I found the readings deeply moving and also difficult at times to comprehend and process.  I started with the second assigned reading.  First I saw the picture of Yazmin and then I read after what happened to her.  I thought that the burning had been inflicted o her.  But then to read that she lit her self on fire from trauma and that she thought she was being recaptured was something that truly demonstrates the horrors that they faced.  The stories we read this week further showed the brutality that was inflicted on Syrians, Yazidi, and people in Iraq.  The brutality was often indiscriminate and also scarier because it was so unpredictable.  I found problem with the author of the beekeeper saying that the boys had it worse.  I feel like victims should never be weigher against each other and also that boys and girls each had horrific and traumatizing experiences that they had to survive.  Nobody left their capture unscathed.

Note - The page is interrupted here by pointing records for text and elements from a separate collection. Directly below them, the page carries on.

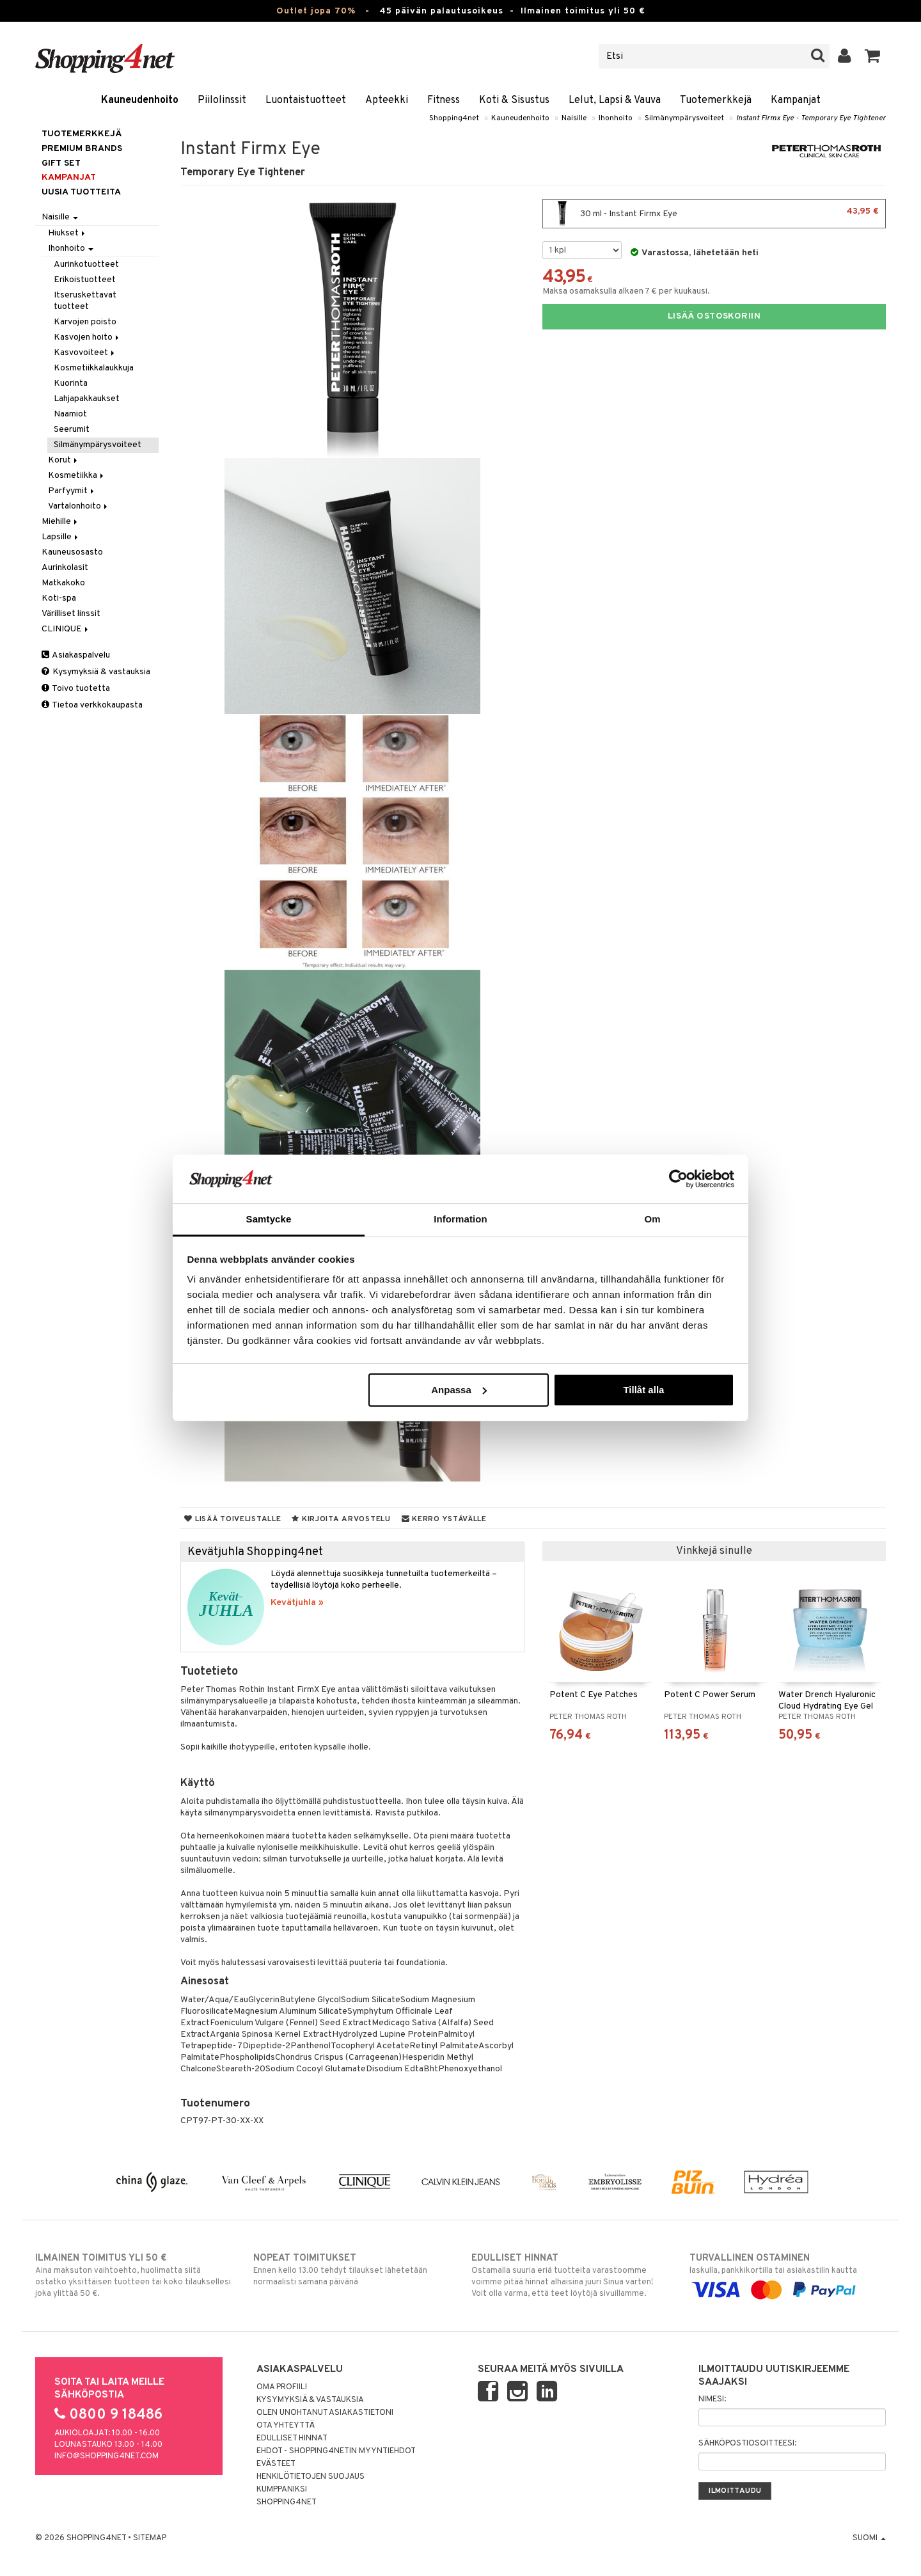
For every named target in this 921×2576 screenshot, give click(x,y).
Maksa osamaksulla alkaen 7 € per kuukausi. (626, 291)
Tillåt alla (643, 1389)
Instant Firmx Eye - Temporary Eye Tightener (811, 118)
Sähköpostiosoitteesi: (747, 2443)
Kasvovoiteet (85, 352)
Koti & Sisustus (514, 100)
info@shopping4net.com (106, 2456)
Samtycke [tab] (269, 1218)
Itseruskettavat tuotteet (85, 301)
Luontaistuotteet (305, 100)
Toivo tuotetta (76, 688)
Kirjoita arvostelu (341, 1519)
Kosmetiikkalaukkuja (94, 368)
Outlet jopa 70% (316, 11)
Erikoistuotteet (85, 279)
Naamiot (70, 414)
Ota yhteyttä (285, 2426)
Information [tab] (460, 1218)
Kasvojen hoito (87, 337)
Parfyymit (72, 491)
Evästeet (275, 2464)
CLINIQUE (66, 629)
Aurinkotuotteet (86, 264)
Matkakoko (63, 583)
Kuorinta (71, 383)
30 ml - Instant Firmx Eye (714, 213)
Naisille (574, 118)
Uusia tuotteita (81, 192)
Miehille (60, 521)
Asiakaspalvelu (76, 655)
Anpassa (459, 1389)
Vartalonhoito (78, 506)
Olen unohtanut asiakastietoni (324, 2413)
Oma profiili (281, 2387)
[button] (873, 56)
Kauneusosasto (72, 552)
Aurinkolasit (65, 567)
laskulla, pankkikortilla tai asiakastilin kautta (787, 2274)
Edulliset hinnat (291, 2438)
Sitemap (149, 2538)
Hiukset (67, 233)
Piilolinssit (222, 100)
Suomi (869, 2538)
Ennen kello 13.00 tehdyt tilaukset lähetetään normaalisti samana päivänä (351, 2270)
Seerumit (72, 429)
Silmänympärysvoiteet (684, 118)
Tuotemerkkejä (716, 100)
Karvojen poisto (85, 322)
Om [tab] (652, 1218)
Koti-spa (59, 598)
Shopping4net (454, 118)
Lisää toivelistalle (232, 1519)
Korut (63, 460)
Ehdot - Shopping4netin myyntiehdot (336, 2451)
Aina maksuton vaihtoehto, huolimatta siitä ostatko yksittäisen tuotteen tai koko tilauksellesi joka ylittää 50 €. (133, 2275)
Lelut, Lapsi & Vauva (615, 100)
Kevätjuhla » (297, 1602)
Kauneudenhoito (139, 100)
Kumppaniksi (281, 2490)
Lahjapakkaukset (87, 398)
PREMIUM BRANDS (82, 148)
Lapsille (61, 537)
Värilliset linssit (71, 613)
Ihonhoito (616, 118)
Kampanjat (796, 100)
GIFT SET (61, 163)
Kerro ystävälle (444, 1519)
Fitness (443, 100)
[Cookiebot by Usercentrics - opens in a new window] (678, 1179)
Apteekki (386, 100)
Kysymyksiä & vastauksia (96, 672)
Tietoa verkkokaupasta (92, 705)
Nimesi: (712, 2399)
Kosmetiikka (77, 475)
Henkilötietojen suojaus (310, 2477)
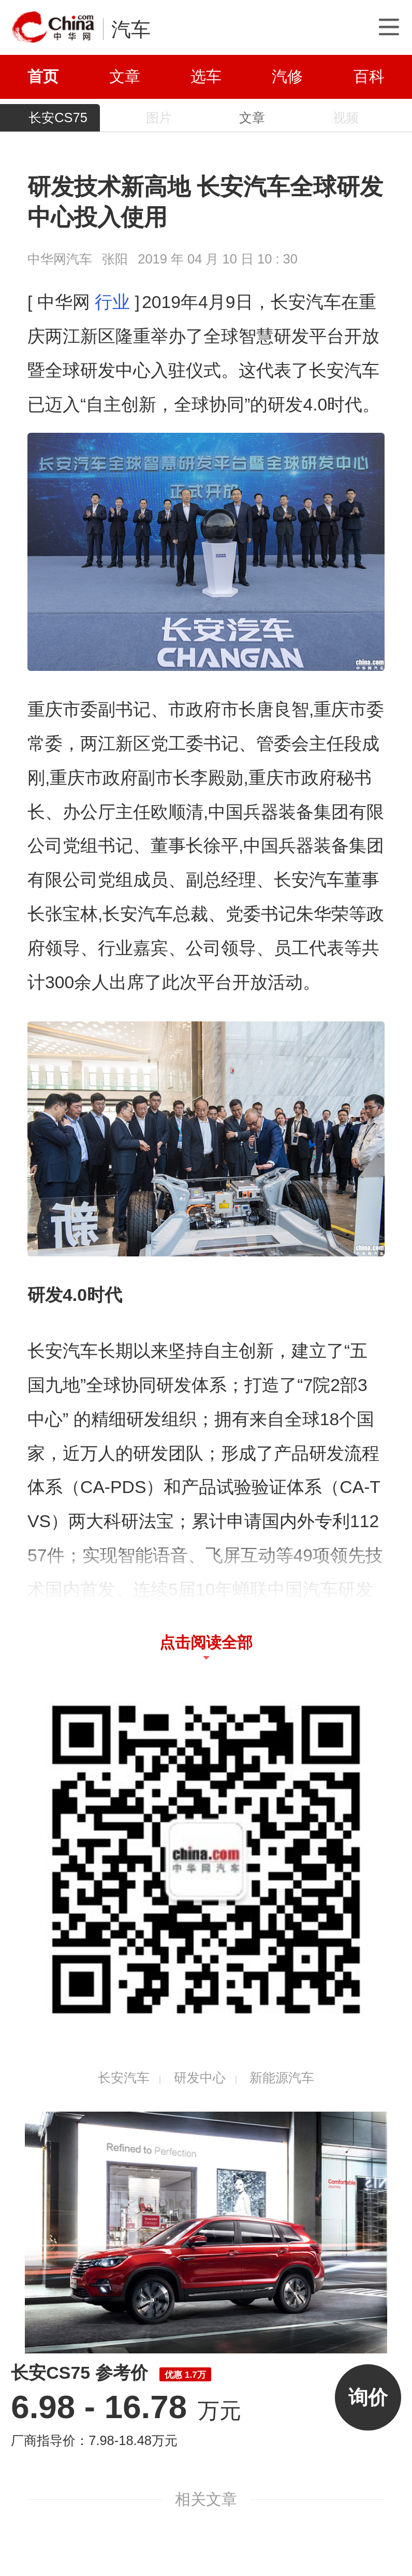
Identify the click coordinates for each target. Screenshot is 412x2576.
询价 (368, 2397)
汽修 (287, 76)
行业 (112, 302)
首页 (42, 76)
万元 (126, 2410)
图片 (159, 117)
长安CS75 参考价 (111, 2372)
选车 (206, 76)
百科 (369, 76)
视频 (346, 117)
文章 (124, 76)
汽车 (131, 29)
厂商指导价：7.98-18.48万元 (94, 2440)
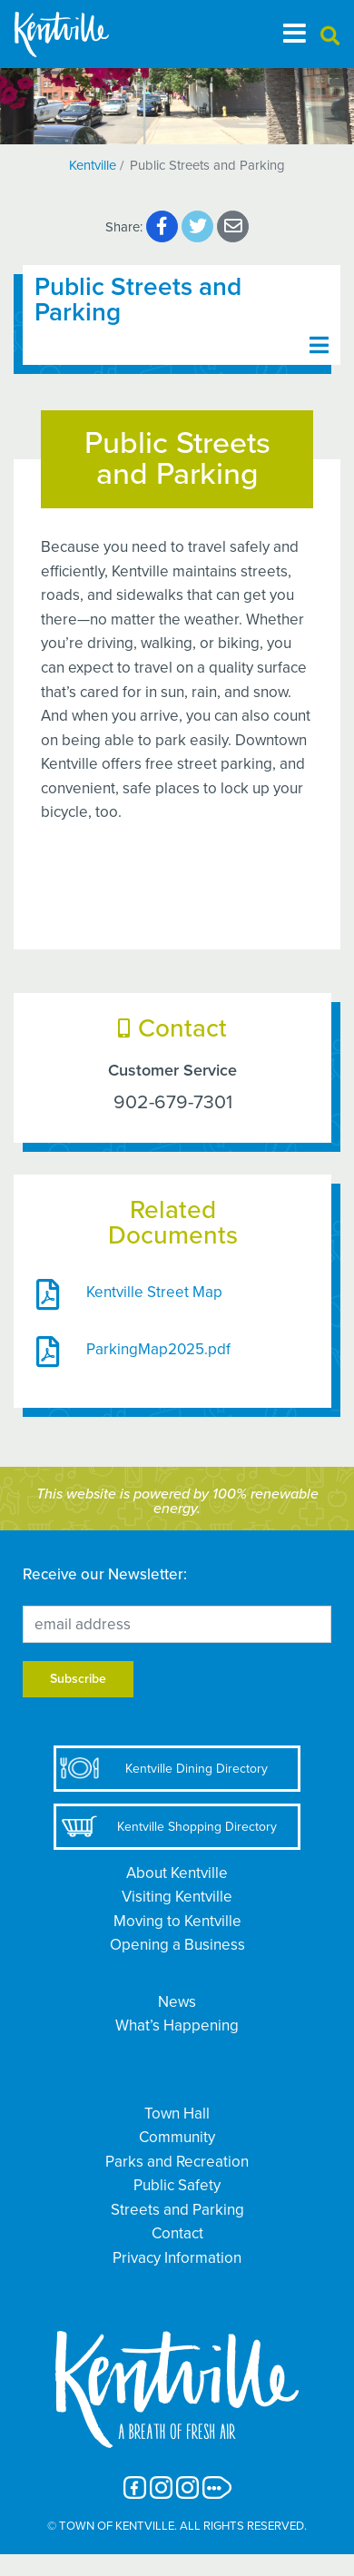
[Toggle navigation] (294, 33)
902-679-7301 (172, 1101)
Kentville (92, 165)
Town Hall (177, 2113)
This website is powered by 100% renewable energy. (177, 1501)
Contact (177, 2233)
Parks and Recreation (177, 2161)
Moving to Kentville (177, 1921)
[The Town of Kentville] (83, 34)
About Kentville (177, 1873)
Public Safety (177, 2185)
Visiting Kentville (177, 1896)
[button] (329, 36)
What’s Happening (177, 2025)
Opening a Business (177, 1944)
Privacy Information (177, 2258)
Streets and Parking (177, 2209)
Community (177, 2137)
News (177, 2002)
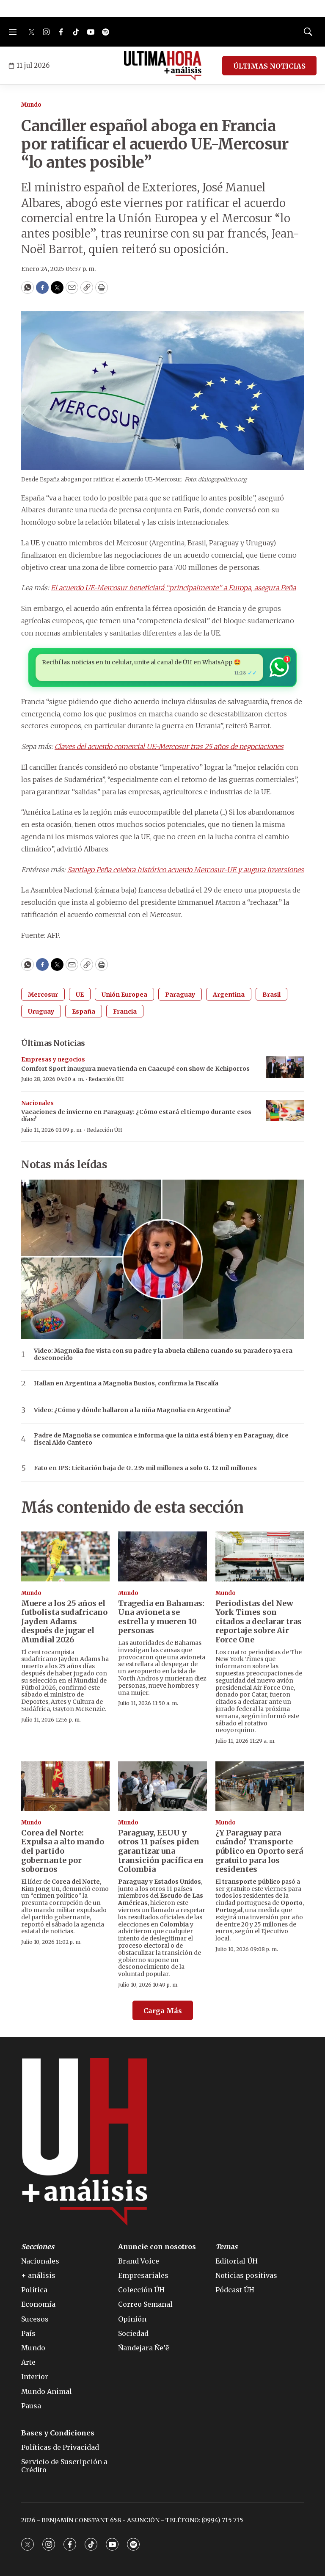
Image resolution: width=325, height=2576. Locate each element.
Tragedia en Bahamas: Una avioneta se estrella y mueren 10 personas (161, 1617)
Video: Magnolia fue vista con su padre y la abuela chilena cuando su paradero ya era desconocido (163, 1354)
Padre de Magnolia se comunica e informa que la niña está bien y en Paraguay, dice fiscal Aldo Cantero (161, 1439)
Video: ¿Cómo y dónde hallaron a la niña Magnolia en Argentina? (132, 1410)
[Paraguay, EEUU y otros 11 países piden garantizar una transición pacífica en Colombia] (162, 1786)
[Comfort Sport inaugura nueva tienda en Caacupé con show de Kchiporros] (285, 1067)
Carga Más (162, 2011)
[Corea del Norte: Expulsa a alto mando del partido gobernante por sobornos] (65, 1786)
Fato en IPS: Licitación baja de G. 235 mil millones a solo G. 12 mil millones (145, 1468)
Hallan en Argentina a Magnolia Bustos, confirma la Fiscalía (126, 1383)
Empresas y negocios (53, 1059)
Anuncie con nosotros (157, 2247)
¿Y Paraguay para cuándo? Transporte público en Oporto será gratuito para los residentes (259, 1851)
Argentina (229, 994)
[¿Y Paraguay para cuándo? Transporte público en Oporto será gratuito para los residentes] (259, 1786)
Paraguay (180, 994)
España (83, 1011)
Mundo (31, 104)
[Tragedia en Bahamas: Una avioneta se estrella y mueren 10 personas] (162, 1556)
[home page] (162, 65)
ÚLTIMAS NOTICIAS (269, 66)
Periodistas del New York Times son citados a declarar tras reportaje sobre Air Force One (258, 1621)
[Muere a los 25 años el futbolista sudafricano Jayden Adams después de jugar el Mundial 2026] (65, 1556)
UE (80, 994)
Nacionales (37, 1103)
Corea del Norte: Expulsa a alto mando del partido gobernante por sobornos (62, 1851)
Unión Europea (124, 994)
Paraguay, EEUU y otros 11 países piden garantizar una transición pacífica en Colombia (161, 1851)
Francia (125, 1011)
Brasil (271, 994)
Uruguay (41, 1011)
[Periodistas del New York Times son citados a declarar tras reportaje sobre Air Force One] (259, 1556)
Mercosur (43, 994)
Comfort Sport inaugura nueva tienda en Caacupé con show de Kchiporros (135, 1068)
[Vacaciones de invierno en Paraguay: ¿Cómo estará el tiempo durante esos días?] (285, 1111)
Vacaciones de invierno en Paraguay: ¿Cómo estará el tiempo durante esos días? (136, 1115)
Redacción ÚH (106, 1079)
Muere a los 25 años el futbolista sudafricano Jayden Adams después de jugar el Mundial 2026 (64, 1621)
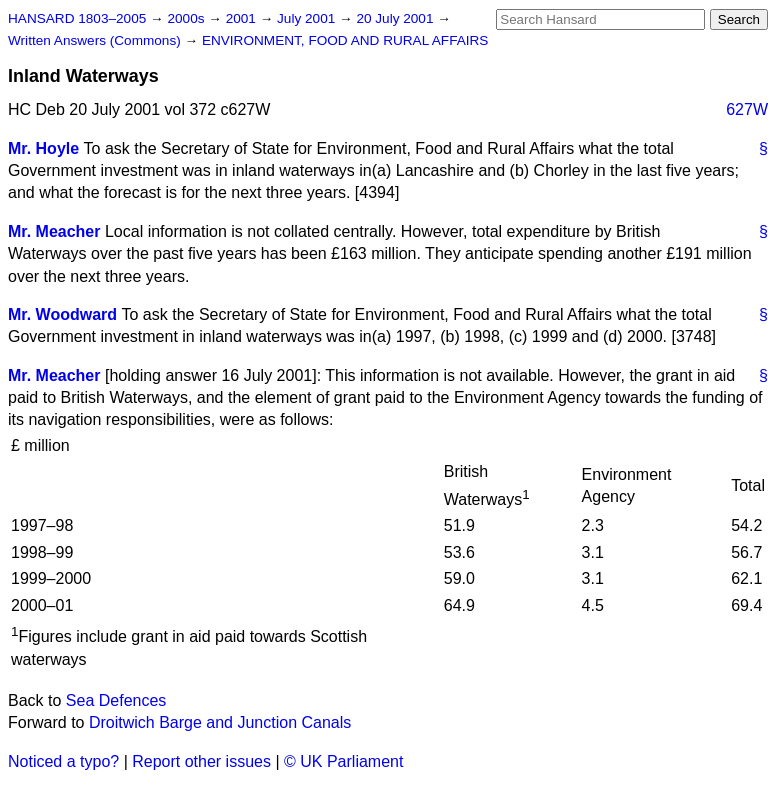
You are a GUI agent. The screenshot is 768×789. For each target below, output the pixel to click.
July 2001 (308, 18)
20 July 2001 (396, 18)
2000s (187, 18)
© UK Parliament (343, 761)
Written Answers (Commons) (96, 40)
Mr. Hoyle (43, 148)
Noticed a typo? (63, 761)
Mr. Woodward (62, 314)
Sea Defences (116, 700)
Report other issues (201, 761)
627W (747, 109)
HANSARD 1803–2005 (77, 18)
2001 (243, 18)
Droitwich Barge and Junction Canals (220, 722)
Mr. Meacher (54, 231)
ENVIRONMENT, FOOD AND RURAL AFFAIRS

I think furthermore that what was overarching necessity for all survivors was the necessity of mental health and rehabilitation.  As I read I just kept realizing that many of these people would have to watch the fathers, brothers, husbands die or hear about their deaths.  However, they were fighting to survive and so they did not have real time to process their deaths.  The trauma to have to repress your sorrow and fight for you and sometimes your remaining family to survive is an immense emotional burden.  This on top of whatever horrors they faced after irreparably changes who you are as a person.  While being able to escape is the first step there is so much that it takes to actually start to recover from such traumatic events.

I think another article that was so interesting was the one about Halabi.  He was such an enigma in the article.  I mean I felt like as the story unfolded more parts of him were exposed but at the same time he became more shrouded  and secrecy.  I think even by the end the person writing the article didn’t even really know who he was or what he stood for.  I read Halabi as a man that would do anything to survive and that included leaving his wife and children behind and telling whatever stories that he could in order to achieve this. While there were stories of him helping or not being as violent there are also accounts of him being aware of the torture and oppression so many faced during his time in the intelligence in Syria.  I think is there ever an innocent person who is a member of a government body that represses people.  How do we justify allowing the possibility of refugee status for him.  But then also as it was shown in the article he played a very small role in a much larger regime.  They were after him because he was the highest government figure in Europe.  As the article pointed out is this really justice if you were to try this small scale person for crimes when there are much bigger players still roaming free.